The Sierra Club's preliminary reading of this bill raises concerns that require further discussion and analysis before proceeding. We encourage the Council to direct the Mayor to convene an interagency and stakeholder task force to develop recommendations for a program to provide deep retrofits for affordable housing and low-income families at no cost to residents and building owners.
One provision in the bill would make it substantially more difficult to recover costs associated with energy efficiency upgrades that are required by a section of the Clean Energy DC Omnibus Amendment Act of 2018:
DC Official Code §42-3502.10(h)(“A housing provider may impose a rent surcharge to recover the cost of a capital improvement that is required by a federal or District statute or regulation and that takes effect after October 30, 1980, not including any building energy performance standards established by, or pursuant to, section 301 of the CleanEnergy DC Omnibus Amendment Act of 2018.”)

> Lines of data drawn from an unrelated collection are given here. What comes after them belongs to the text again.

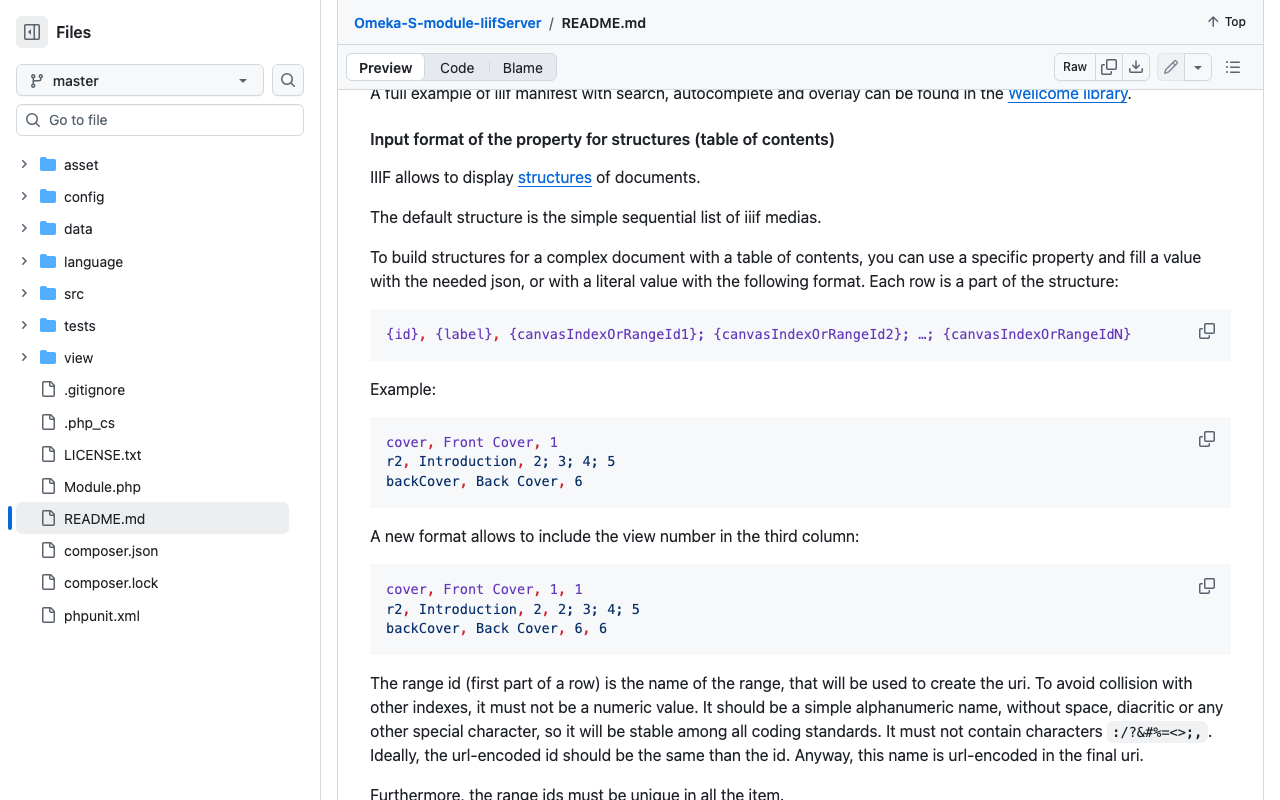Open the structures link
The width and height of the screenshot is (1280, 800).
(554, 178)
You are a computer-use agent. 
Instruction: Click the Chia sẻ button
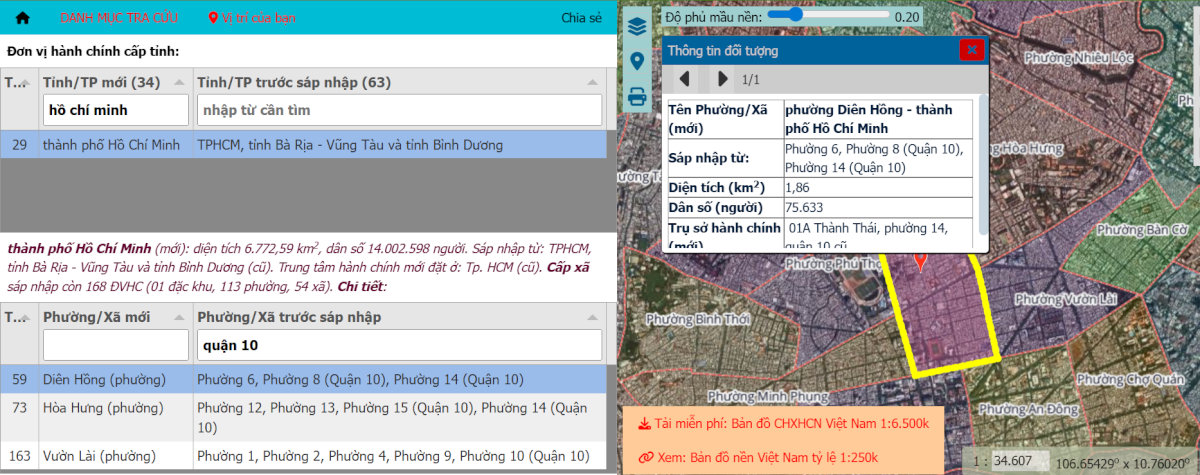coord(581,18)
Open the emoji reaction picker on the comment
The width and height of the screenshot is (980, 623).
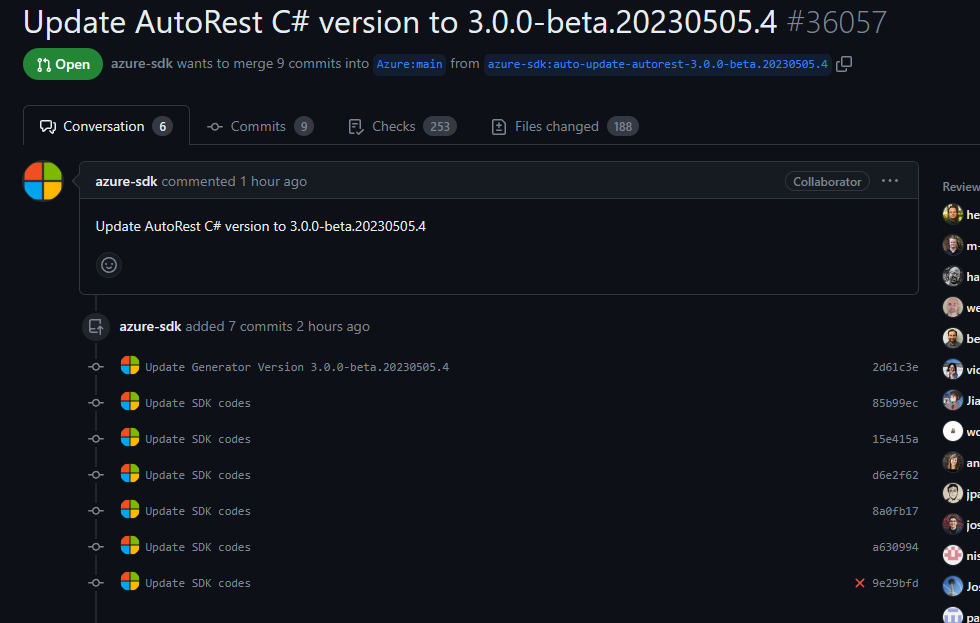pyautogui.click(x=109, y=265)
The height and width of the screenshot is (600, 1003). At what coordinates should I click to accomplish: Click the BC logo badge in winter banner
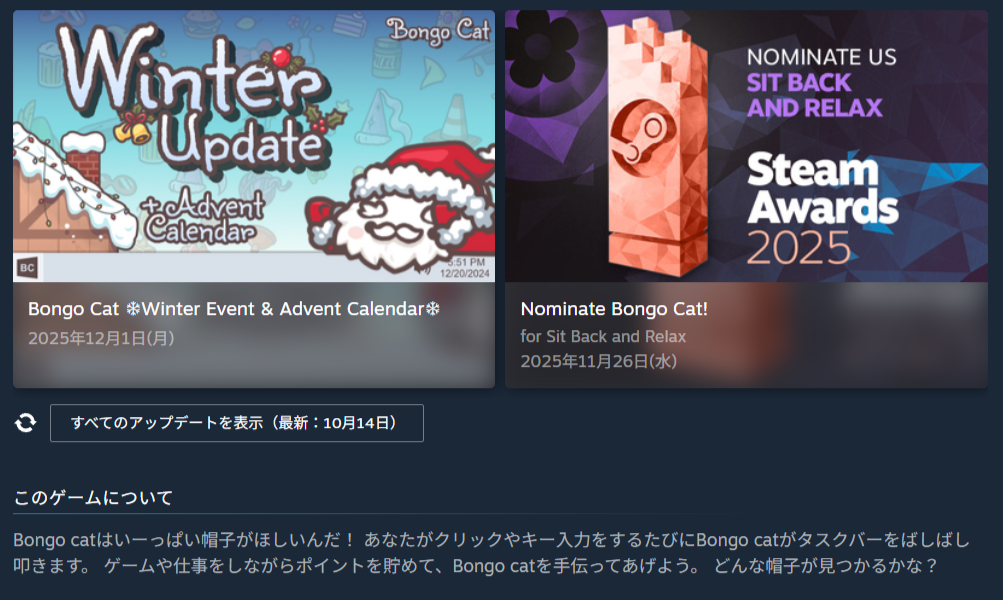pos(27,267)
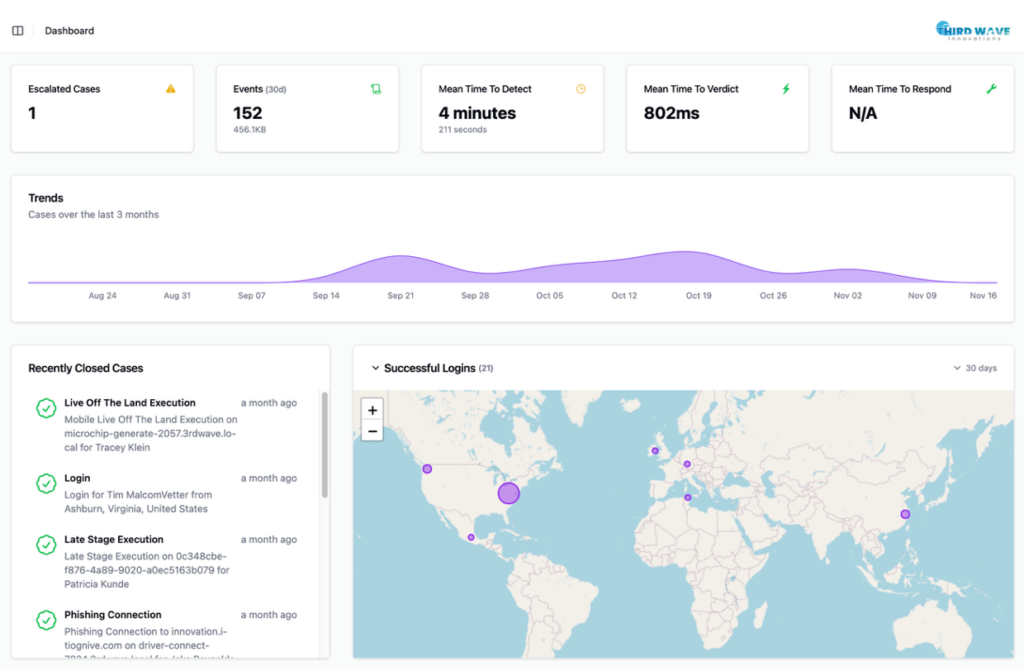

While such a policy may make sense, without corresponding financial support for building owners there is no clear financial pathway to achieve the goals of the Clean Energy DC Omnibus Amendment Act of 2018. Compliance with energy efficiency provisions regarding existing buildings in the Omnibus Act is a key element in achieving the District's climate commitments. The District must implement the Building Energy Performance Standard (BEPS) program created by the Omnibus Act in a way that ensures that energy savings and greenhouse gas reductions are realized in practice. Though energy efficiency pays for itself over time with reduced energy bills, financing of the upfront costs is an important part of that implementation and we are concerned that this bill has unintended consequences that could severely restrict BEPS implementation if not coupled with other policies.
The Sierra Club stands ready to work with the Council, DC government agencies, and stakeholders to ensure that DC meets its climate commitments while ensuring the costs of initial investments in energy efficiency do not fall to low income residents.